#### Problem details
Report every line of the data that includes "computer".

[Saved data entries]

++++++++++++++++++++

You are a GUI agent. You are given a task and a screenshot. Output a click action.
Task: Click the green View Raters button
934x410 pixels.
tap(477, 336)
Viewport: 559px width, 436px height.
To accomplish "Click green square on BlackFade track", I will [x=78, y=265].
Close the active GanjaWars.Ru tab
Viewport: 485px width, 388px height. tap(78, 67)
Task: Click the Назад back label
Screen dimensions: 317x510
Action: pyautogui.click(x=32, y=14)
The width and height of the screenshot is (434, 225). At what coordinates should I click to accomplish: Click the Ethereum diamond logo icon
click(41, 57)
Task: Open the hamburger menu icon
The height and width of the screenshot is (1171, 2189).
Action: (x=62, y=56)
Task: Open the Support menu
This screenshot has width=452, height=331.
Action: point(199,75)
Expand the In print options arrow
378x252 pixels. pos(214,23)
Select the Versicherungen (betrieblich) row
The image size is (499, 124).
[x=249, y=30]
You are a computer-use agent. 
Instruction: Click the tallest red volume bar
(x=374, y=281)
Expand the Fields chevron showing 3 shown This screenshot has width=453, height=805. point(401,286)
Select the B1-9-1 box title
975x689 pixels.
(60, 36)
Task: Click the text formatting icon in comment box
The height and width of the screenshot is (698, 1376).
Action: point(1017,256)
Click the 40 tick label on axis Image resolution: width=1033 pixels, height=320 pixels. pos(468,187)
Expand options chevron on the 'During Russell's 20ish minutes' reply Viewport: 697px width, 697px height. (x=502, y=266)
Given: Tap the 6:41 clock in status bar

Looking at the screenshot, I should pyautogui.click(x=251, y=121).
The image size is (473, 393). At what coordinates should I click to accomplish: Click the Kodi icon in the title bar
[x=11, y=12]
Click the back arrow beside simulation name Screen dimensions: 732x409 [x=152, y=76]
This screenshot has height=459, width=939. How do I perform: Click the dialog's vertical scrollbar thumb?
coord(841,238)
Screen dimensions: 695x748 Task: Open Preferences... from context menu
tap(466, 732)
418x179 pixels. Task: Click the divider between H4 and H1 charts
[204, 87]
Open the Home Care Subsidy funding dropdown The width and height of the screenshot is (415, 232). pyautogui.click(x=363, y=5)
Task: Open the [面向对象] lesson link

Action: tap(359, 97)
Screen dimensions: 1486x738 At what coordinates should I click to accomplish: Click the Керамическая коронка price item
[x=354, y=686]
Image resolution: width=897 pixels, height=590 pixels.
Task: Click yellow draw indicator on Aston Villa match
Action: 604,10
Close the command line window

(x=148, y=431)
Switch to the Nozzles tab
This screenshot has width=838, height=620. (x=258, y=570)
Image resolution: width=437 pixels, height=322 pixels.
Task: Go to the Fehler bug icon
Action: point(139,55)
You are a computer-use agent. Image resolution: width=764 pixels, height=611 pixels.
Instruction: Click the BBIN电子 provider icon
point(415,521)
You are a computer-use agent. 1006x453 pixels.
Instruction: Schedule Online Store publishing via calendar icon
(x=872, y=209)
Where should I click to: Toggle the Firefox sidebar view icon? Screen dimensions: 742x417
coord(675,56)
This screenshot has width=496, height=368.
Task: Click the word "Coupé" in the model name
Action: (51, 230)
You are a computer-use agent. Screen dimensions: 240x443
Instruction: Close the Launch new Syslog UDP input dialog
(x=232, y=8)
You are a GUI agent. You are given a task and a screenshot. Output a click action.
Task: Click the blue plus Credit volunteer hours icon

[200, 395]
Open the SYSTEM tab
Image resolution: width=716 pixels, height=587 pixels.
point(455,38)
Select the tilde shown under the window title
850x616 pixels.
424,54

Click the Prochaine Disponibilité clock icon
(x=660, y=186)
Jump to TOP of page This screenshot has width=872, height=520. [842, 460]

++++++++++++++++++++

#### Written solution
You are a computer-use agent. 
You are a computer-use agent. Image resolution: width=764 pixels, height=611 pixels.
You are a computer-use agent. 1006x453 pixels.
You are a computer-use agent. Screen dimensions: 240x443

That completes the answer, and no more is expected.